_Input data:_
--- START ---
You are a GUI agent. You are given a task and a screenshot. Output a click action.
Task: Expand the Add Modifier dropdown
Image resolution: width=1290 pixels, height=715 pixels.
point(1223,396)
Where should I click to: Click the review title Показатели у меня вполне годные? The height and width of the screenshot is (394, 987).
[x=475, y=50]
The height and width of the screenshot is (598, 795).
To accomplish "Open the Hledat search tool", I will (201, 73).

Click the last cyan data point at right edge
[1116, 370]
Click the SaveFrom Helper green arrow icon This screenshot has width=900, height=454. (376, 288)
--- END ---
_The problem:_
With the line containing "The height and width of the screenshot is (598, 795)." as the start and the last line of the material above as the end, copy that run of lines exactly, both ends included, and nothing more.

_Solution for this problem:_
The height and width of the screenshot is (598, 795).
To accomplish "Open the Hledat search tool", I will (201, 73).

Click the last cyan data point at right edge
[1116, 370]
Click the SaveFrom Helper green arrow icon This screenshot has width=900, height=454. (376, 288)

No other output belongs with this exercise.